A conservação florestal é mais que uma causa ambiental — é um ativo estratégico para empresas que desejam crescer de forma sustentável. Ao integrar fornecedores que preservam e restauram ecossistemas, as cadeias de suprimentos ganham resiliência, rastreabilidade e valor agregado. Esses parceiros contribuem para a mitigação das mudanças climáticas, geram créditos de carbono, fortalecem comunidades locais e garantem o acesso a mercados cada vez mais exigentes em critérios ESG. Conectar negócios à conservação é alinhar propósito, inovação e competitividade em um único movimento.

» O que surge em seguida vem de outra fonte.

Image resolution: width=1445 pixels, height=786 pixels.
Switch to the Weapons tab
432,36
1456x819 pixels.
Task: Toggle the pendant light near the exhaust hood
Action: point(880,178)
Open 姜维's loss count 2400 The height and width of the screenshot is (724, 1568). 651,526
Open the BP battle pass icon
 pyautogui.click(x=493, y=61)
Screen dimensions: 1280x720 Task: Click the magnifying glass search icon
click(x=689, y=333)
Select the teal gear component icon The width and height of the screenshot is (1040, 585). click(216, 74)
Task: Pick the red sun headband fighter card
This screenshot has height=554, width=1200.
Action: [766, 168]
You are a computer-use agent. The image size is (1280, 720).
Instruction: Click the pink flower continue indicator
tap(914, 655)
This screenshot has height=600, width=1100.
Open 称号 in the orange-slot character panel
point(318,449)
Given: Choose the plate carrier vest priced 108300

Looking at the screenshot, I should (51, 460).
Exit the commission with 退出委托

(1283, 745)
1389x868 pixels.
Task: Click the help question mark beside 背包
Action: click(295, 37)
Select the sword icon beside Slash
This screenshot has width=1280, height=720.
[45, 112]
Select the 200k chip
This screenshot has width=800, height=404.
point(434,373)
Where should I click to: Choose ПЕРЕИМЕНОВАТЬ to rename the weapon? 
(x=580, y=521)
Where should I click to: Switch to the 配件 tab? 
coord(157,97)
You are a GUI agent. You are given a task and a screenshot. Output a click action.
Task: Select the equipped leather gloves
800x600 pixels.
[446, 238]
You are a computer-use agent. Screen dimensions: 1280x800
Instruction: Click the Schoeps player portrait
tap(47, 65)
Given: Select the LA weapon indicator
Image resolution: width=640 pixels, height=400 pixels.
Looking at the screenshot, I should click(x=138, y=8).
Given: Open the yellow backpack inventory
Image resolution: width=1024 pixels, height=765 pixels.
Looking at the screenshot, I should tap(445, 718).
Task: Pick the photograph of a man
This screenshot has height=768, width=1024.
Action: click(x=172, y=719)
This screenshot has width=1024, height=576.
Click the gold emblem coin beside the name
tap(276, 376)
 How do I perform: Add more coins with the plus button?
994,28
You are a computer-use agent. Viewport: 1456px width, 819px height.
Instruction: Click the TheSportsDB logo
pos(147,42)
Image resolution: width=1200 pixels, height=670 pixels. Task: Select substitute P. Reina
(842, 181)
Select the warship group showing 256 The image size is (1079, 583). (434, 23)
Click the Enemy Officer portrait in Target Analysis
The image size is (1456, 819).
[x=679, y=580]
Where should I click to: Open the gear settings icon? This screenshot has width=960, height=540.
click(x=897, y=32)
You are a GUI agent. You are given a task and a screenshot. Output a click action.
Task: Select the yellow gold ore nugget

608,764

Conectar empresas que atuam nos building blocks da Economia Circular — design sustentável, modelos de negócio circulares, logística reversa e recuperação de materiais — fortalece cadeias de fornecimento mais resilientes, eficientes e alinhadas às metas ESG. Ao integrar esses atores, compradores reduzem custos, mitigam riscos de escassez, aceleram a descarbonização e geram impacto positivo mensurável. Essa integração não é apenas uma escolha sustentável: é uma estratégia de competitividade e inovação para o futuro dos negócios.
O mercado de carbono é uma das principais alavancas para a transição a uma economia de baixo carbono. Ao integrar fornecedores e compradores a projetos de alta integridade — que evitam, reduzem ou removem emissões —, criamos cadeias produtivas mais resilientes, competitivas e alinhadas a padrões ESG globais. Essas parcerias canalizam recursos para conservação ambiental, inovação tecnológica e fortalecimento socioeconômico de comunidades, transformando compromissos climáticos em resultados mensuráveis e oportunidades de crescimento sustentável.
A transição energética é o motor da nova economia, conectando competitividade empresarial a responsabilidade climática. Ao integrar fornecedores que produzem e utilizam energia limpa, eletrificam operações e adotam soluções de eficiência, fortalecemos cadeias produtivas mais resilientes, inovadoras e alinhadas às exigências ESG globais. Essa integração reduz custos, aumenta a previsibilidade e abre portas para mercados que valorizam impacto positivo e baixo carbono.